Class CachedInputStream

java.lang.Object
java.io.InputStream
com.norconex.commons.lang.io.CachedInputStream
All Implemented Interfaces:
ICachedStream, Closeable, AutoCloseable

public class CachedInputStream extends InputStream implements ICachedStream

InputStream wrapper that can be re-read any number of times. This class will cache the wrapped input steam content the first time it is read, and subsequent read will use the cache.

To create new instances of CachedInputStream, use the CachedStreamFactory class. Reusing the same factory will ensure all CachedInputStream instances created share the same combined maximum memory. Invoking one of the newInputStream(...) methods on this class have the same effect.

In order to re-use this InputStream, you must call rewind() first on it. Once done reading the stream, you will get the -1 character as expected, and it will remain at that until you rewind or dispose.

Starting reading the stream again will start reading bytes from the beginning (re)using its internal cache.

Calling InputStream.close() has no effect, and the cache data remains available for subsequent read.

To explicitly dispose of resources allocated to the cache, you can use the dispose() method. Attempting to read a disposed instance will throw an IOException. It is recommended you explicitly dispose of CachedInputStream instances to speed up the release of resources. Otherwise, resources are de-allocated automatically when the instance is finalized.

The internal cache stores read bytes into memory, up to to the configured maximum cache size. If content exceeds the cache limit, the cache transforms itself into a fast file-based cache of unlimited size. Default memory cache size is 128 KB.

Starting with 1.6.0, mark(int) is supported.

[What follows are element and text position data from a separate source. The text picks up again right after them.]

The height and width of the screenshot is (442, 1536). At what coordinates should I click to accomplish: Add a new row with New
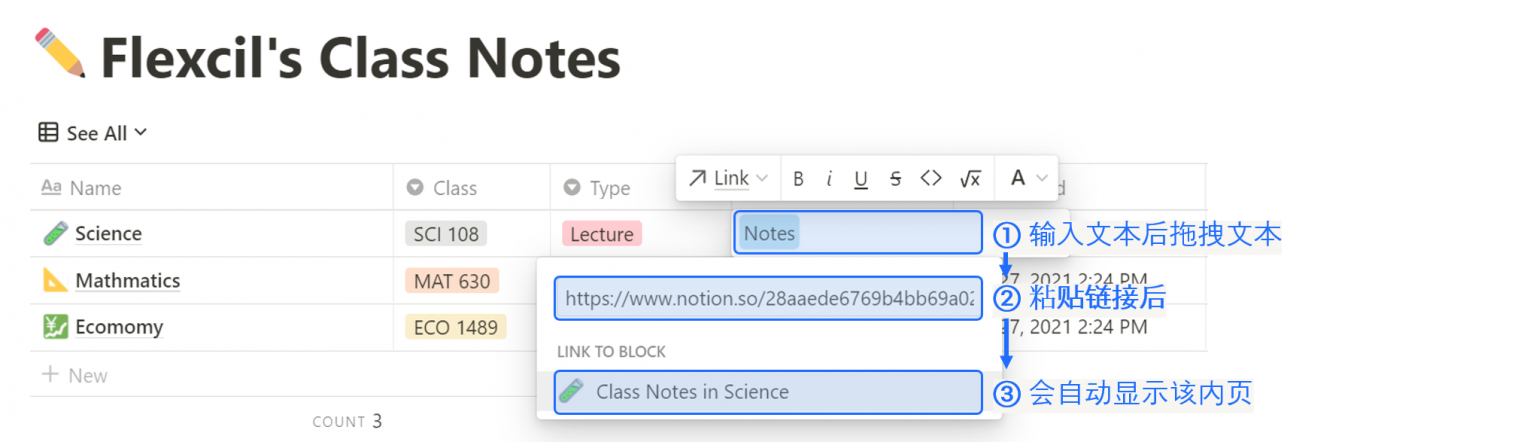pos(75,376)
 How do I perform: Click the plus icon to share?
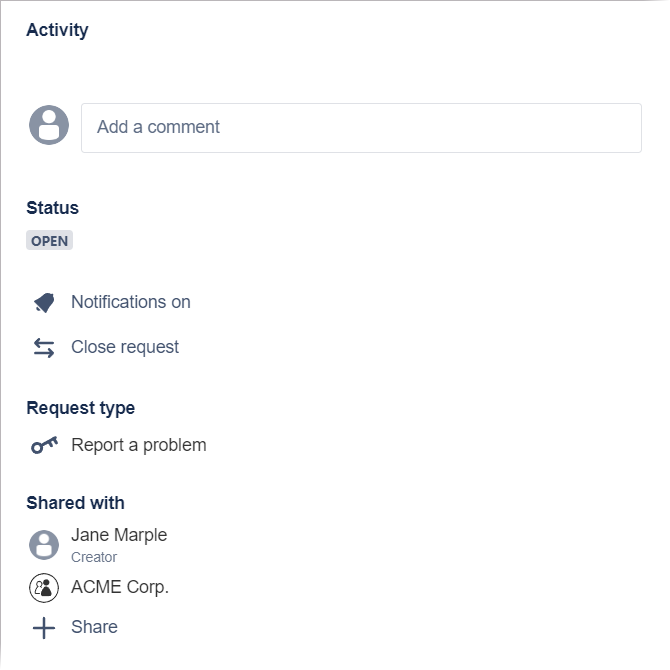click(x=44, y=628)
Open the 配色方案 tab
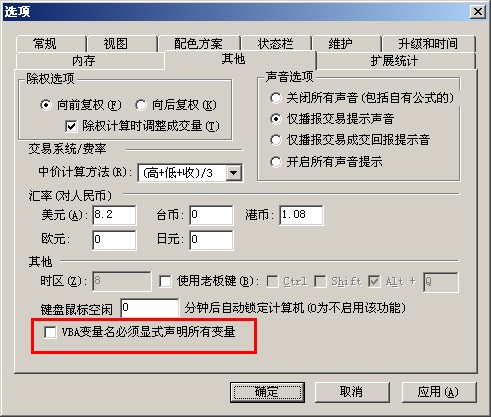 [x=199, y=44]
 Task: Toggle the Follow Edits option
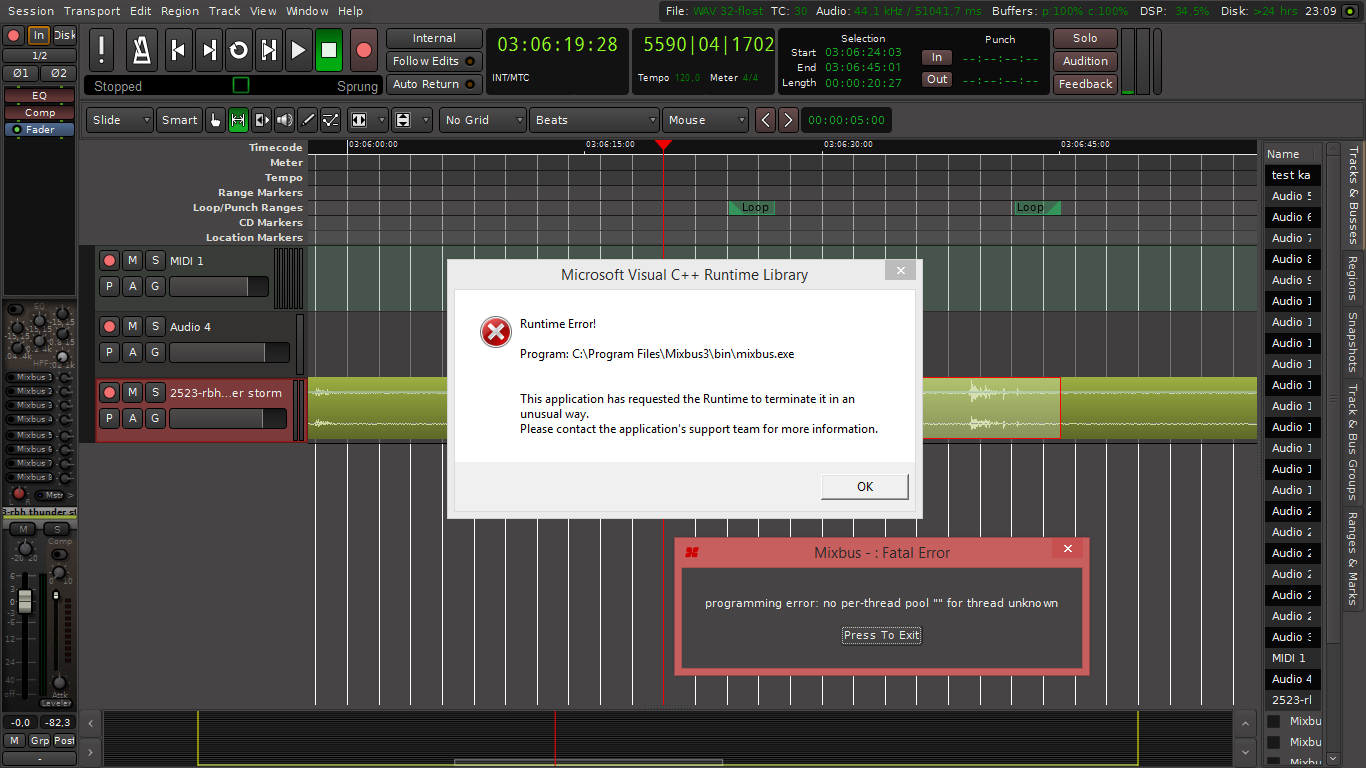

The mark limit is always unlimited so the method argument is ignored.

Since:
1.5.0
Author:
Pascal Essiembre
See Also:
  • Method Details

    • cache

      public static CachedInputStream cache(InputStream is, CachedStreamFactory streamFactory)
      Casts to CachedInputSteam if argument is already of that type, else create a new CachedInputStream from the input stream argument using the given stream factory (or defaults if null).
      Parameters:
      is - input stream
      streamFactory - a stream factory
      Returns:
      a cached input stream
      Since:
      2.0.0
    • cache

      public static CachedInputStream cache(InputStream is)
      Casts to CachedInputSteam if argument is already of that type, else create a new CachedInputStream from the input stream argument using default CachedStreamFactory settings.
      Parameters:
      is - input stream
      Returns:
      a cached input stream
      Since:
      2.0.0
    • markSupported

      public boolean markSupported()
      Always true since 1.6.0.
      Overrides:
      markSupported in class InputStream
      Returns:
      true
    • mark

      public void mark(int readlimit)
      The read limit value is ignored. Limit is always unlimited. Supported since 1.6.0.
      Overrides:
      mark in class InputStream
      Parameters:
      readlimit - any value (ignored)
    • reset

      public void reset() throws IOException
      If no mark has previously been set, it resets to the beginning. Supported since 1.6.0.
      Overrides:
      reset in class InputStream
      Throws:
      IOException
    • isInMemory

      public boolean isInMemory()
      Whether caching is done in memory for this instance for what has been read so far. Otherwise, file-based caching is used.
      Returns:
      true if caching is in memory.
    • isEmpty

      public boolean isEmpty() throws IOException
      Returns true if this input stream is empty (zero-lenght content). Unless the stream has been fully read at least once, this method is more efficient than checking if length() is zero.
      Returns:
      true if empty
      Throws:
      IOException - problem checking if empty
      Since:
      2.0.0
    • read

      public int read() throws IOException
      Specified by:
      read in class InputStream
      Throws:
      IOException
    • read

      public int read(byte[] b, int off, int len) throws IOException
      Overrides:
      read in class InputStream
      Throws:
      IOException
    • enforceFullCaching

      public void enforceFullCaching() throws IOException
      If not already fully cached, forces the inner input stream to be fully cached.
      Throws:
      IOException - could not enforce full caching
    • rewind

      public void rewind()
      Rewinds this stream so it can be read again from the beginning. If this input stream was not fully read at least once, it will be fully read first, so its entirety is cached properly.
    • dispose

      public void dispose() throws IOException
      Throws:
      IOException
    • available

      public int available() throws IOException
      Overrides:
      available in class InputStream
      Throws:
      IOException
    • getCacheDirectory

      public final Path getCacheDirectory()
      Gets the cache directory where temporary cache files are created.
      Specified by:
      getCacheDirectory in interface ICachedStream
      Returns:
      the cache directory
    • isCacheEmpty

      public boolean isCacheEmpty()
      Returns true if was nothing to cache (no writing was performed) or if the stream was closed.
      Returns:
      true if empty
    • isDisposed

      public boolean isDisposed()
    • getMemCacheSize

      public long getMemCacheSize()
      Specified by:
      getMemCacheSize in interface ICachedStream
    • length

      public int length()

      Gets the length of the cached input stream. The length represents the number of bytes that were read from this input stream, after it was read entirely at least once.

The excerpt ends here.